START SOURCE RECORDS
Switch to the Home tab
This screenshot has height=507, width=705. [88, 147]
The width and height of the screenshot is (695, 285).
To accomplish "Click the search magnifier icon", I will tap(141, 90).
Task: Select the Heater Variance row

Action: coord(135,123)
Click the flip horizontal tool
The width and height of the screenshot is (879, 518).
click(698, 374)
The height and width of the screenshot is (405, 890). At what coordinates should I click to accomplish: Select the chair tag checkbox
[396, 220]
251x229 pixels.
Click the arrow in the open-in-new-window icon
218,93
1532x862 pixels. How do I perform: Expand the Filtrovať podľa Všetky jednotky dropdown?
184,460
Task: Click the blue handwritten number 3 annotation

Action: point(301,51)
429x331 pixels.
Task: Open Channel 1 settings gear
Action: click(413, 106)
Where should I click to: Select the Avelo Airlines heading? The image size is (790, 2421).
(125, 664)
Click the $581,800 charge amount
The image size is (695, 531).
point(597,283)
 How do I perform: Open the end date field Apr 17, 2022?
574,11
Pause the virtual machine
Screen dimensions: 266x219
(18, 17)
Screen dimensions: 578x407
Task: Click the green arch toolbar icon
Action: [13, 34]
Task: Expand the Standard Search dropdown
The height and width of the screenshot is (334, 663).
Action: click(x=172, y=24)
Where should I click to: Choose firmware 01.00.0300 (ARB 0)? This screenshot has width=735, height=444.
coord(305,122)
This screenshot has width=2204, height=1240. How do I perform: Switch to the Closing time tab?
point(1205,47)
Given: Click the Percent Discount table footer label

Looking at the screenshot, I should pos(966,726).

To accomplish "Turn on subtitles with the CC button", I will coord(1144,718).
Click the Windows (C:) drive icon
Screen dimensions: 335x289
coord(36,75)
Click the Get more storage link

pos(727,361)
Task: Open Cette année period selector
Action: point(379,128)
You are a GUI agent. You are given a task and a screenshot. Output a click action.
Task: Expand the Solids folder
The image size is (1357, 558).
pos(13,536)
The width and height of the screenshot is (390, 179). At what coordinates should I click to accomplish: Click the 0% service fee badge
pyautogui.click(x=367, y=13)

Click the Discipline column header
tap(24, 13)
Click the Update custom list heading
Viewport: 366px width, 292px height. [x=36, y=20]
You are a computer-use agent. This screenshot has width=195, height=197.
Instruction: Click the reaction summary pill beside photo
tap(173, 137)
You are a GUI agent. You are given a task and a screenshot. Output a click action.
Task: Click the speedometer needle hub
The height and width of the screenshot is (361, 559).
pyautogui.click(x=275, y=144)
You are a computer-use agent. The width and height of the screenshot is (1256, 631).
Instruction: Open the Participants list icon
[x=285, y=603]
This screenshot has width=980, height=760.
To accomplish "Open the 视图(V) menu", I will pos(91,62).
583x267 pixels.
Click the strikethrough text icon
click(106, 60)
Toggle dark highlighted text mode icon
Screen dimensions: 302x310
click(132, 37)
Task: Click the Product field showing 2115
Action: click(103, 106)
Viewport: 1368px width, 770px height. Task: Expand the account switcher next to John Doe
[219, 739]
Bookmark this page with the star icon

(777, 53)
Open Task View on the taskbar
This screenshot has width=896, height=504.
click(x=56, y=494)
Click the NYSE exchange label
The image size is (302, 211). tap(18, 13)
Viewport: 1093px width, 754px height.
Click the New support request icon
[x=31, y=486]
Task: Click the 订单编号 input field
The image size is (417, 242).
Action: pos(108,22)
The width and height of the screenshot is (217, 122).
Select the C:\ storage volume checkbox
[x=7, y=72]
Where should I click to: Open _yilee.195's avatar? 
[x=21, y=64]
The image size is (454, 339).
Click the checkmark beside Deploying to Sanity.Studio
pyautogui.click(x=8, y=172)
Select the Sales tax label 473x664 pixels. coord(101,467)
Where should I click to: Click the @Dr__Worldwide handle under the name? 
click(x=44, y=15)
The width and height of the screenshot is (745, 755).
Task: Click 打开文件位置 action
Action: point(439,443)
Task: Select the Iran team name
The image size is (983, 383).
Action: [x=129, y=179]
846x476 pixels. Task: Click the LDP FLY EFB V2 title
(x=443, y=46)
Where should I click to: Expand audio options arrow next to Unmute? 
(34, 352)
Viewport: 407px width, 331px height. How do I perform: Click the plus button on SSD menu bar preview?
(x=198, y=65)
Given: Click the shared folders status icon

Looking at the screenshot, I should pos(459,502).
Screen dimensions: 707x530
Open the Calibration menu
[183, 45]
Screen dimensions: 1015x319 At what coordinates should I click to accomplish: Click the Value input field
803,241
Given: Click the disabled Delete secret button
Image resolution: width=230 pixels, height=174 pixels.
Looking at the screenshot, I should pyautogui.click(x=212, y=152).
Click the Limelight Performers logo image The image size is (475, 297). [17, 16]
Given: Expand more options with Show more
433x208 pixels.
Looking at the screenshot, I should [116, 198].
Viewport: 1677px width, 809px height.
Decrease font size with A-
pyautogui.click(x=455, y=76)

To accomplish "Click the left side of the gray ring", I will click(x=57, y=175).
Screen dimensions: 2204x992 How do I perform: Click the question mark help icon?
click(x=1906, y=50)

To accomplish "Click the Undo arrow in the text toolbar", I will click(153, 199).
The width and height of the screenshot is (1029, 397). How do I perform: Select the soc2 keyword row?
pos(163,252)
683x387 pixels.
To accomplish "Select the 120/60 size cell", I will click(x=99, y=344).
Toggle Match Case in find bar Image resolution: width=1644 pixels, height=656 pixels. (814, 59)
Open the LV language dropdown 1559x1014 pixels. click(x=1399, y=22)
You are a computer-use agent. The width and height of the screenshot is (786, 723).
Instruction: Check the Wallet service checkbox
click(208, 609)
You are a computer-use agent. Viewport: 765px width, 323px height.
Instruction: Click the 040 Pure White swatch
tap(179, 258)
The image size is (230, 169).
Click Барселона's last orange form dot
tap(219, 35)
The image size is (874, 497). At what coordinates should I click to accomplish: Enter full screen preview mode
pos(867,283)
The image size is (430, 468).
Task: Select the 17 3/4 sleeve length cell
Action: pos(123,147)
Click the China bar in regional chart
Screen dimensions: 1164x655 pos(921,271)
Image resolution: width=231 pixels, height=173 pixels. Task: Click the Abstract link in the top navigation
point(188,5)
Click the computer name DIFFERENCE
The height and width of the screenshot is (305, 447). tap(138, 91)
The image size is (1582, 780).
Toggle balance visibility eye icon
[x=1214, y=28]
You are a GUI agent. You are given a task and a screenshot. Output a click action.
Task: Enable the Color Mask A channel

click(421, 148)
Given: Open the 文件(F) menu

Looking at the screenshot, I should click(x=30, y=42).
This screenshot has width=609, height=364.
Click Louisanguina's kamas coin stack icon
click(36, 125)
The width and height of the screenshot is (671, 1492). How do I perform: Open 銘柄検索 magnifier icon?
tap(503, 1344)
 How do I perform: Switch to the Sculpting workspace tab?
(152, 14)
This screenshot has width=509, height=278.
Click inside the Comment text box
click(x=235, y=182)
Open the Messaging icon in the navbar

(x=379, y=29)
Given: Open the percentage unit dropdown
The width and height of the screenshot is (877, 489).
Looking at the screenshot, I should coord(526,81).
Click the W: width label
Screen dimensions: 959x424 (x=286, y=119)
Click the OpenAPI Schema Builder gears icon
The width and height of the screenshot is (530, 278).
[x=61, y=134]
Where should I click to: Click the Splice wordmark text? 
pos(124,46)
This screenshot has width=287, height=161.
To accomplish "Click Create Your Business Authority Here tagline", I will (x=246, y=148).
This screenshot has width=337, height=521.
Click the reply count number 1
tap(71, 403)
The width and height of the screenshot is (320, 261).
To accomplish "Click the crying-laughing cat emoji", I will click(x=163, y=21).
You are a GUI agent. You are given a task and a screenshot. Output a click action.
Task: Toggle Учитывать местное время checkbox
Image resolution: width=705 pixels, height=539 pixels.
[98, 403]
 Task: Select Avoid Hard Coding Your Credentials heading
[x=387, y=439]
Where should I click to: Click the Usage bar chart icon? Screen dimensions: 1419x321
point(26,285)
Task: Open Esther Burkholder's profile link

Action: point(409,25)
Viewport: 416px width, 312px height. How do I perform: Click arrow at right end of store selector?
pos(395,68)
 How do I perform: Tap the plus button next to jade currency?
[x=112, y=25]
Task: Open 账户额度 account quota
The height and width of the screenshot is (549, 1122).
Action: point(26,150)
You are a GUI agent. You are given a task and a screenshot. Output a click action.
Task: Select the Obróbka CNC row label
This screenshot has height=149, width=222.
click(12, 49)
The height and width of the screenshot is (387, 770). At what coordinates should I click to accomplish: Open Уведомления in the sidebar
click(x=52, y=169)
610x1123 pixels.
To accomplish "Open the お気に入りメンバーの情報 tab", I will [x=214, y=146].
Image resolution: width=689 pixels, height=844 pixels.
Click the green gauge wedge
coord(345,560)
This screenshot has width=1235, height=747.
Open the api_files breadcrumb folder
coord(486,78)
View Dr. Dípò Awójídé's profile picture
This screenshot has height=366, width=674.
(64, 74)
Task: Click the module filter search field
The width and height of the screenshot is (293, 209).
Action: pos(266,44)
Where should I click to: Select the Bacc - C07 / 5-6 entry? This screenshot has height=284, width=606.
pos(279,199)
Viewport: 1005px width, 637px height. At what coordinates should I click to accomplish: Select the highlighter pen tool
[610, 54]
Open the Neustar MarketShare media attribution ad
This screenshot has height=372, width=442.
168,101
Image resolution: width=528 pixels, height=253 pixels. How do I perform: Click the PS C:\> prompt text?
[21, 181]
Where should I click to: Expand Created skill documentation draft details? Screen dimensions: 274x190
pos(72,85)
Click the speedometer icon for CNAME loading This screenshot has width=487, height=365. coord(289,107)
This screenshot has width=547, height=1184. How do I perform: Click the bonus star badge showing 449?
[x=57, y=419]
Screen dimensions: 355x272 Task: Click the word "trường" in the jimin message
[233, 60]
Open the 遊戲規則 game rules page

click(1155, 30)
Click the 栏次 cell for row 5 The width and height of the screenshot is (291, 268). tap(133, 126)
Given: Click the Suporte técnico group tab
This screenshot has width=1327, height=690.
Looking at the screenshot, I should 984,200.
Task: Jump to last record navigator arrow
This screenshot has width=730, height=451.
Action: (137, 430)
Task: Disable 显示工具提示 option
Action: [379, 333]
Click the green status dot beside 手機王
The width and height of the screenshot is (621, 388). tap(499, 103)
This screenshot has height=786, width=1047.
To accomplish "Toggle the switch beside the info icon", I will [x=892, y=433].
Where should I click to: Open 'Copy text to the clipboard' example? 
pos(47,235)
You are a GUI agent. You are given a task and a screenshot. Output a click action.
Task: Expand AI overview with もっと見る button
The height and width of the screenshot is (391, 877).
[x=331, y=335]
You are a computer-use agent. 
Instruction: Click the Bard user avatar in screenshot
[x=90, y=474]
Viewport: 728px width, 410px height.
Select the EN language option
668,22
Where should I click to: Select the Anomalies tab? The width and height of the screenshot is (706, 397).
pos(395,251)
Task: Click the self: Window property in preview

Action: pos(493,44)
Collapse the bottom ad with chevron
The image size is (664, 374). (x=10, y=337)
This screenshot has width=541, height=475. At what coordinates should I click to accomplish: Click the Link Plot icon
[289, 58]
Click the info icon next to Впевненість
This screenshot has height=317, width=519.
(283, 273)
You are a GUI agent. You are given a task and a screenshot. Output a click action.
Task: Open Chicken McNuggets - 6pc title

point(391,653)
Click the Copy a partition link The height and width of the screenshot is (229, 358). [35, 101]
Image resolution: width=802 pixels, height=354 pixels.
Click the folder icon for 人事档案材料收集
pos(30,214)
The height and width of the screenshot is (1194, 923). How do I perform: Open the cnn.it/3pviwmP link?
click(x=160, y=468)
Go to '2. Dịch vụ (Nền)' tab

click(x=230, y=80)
END SOURCE RECORDS
> _DIRECTIONS_:
Starting from the records above, copy each line where the string "will" is found.

> _EXERCISE RESULT_:
To accomplish "Click the search magnifier icon", I will tap(141, 90).
To accomplish "Turn on subtitles with the CC button", I will coord(1144,718).
To accomplish "Open the 视图(V) menu", I will pos(91,62).
To accomplish "Click the left side of the gray ring", I will click(x=57, y=175).
To accomplish "Click the Undo arrow in the text toolbar", I will click(153, 199).
To accomplish "Select the 120/60 size cell", I will click(x=99, y=344).
To accomplish "Click Create Your Business Authority Here tagline", I will (x=246, y=148).
To accomplish "Click the crying-laughing cat emoji", I will click(x=163, y=21).
To accomplish "Open the お気に入りメンバーの情報 tab", I will [x=214, y=146].
To accomplish "Toggle the switch beside the info icon", I will [x=892, y=433].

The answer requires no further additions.